== Фрагмент документа ==
Платонов использует не только
очаровательные неправильности речи своих героев, не только – вполне современные
ему, санкционированные свыше неправильности и уродства в обращении с языком
новой власти, но даже и традиционно высокие библейские архаизмы, правда, каждую
из этих языковых стихий применяя по-своему. Канцелярско-бюрократический язык
он, как и Салтыков-Щедрин и вся русская литература,
откровенно пародирует, также пародируя, подобно Зощенко, и советский новояз, но вот
уже неправильность речи своих героев, их косноязычие и невольную безъязыкость
не подвергает однозначному осмеянию. Также зачастую и неоправданной
велеречивости церковнославянизмов, звучащей в устах платоновских героев, автор скорее
именно сочувствует, остраняя эти выражения для нас, своих читателей, без
сарказма и издевки, оставляя их звучать как внутренний лейтмотив своего текста,
который в итоге выбивается наружу, начинает звучать громче других.
===
Ответьте, пожалуйста: с каким писателем фрагмент о языке Платонова сравнивает его в пародировании советского новояза? Следующий далее материал с фрагментом не связан и рассматривается отдельно.
== Исходные данные ==
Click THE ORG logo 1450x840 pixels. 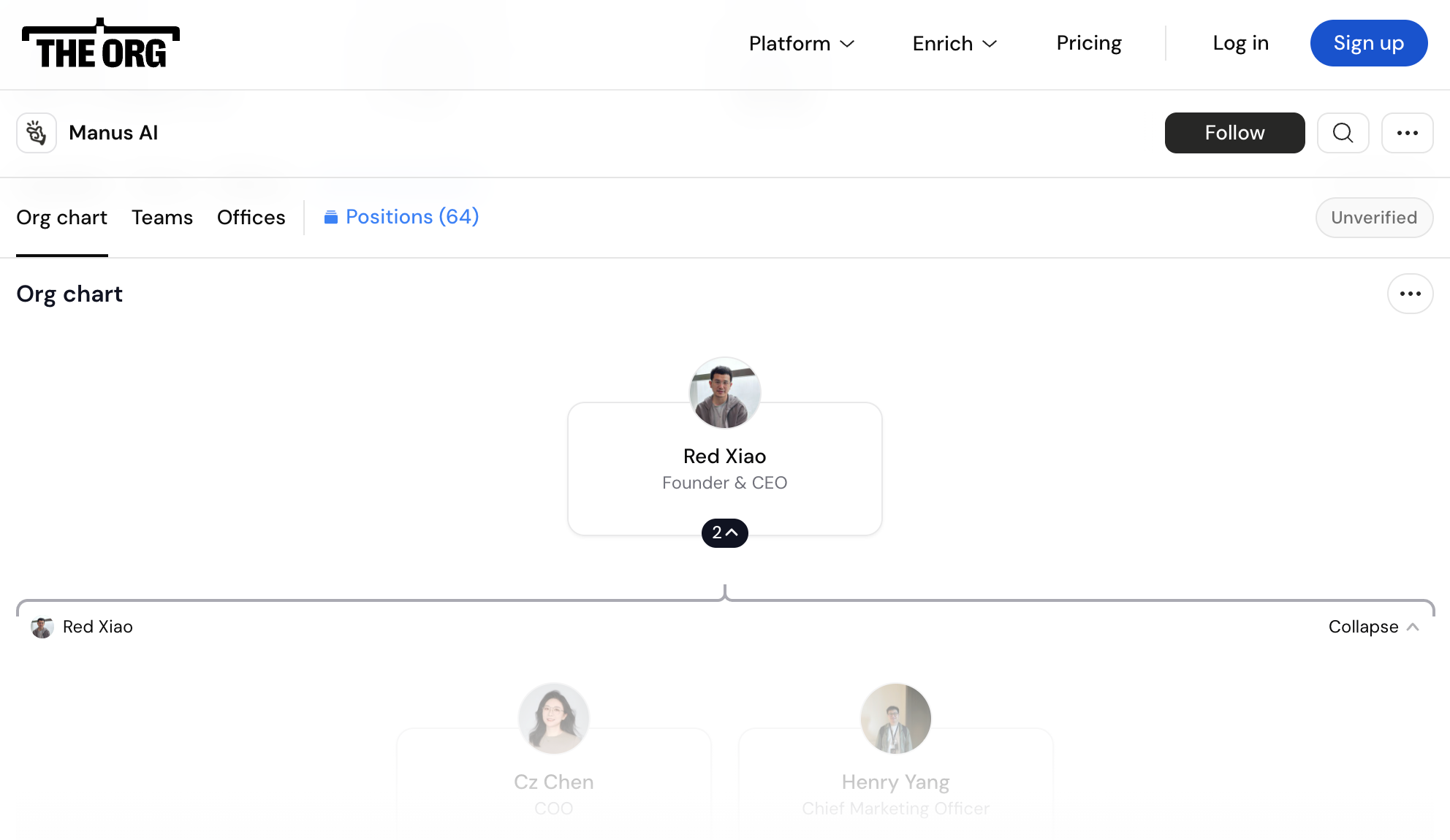click(101, 44)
===
§ Решение задания:
С Зощенко.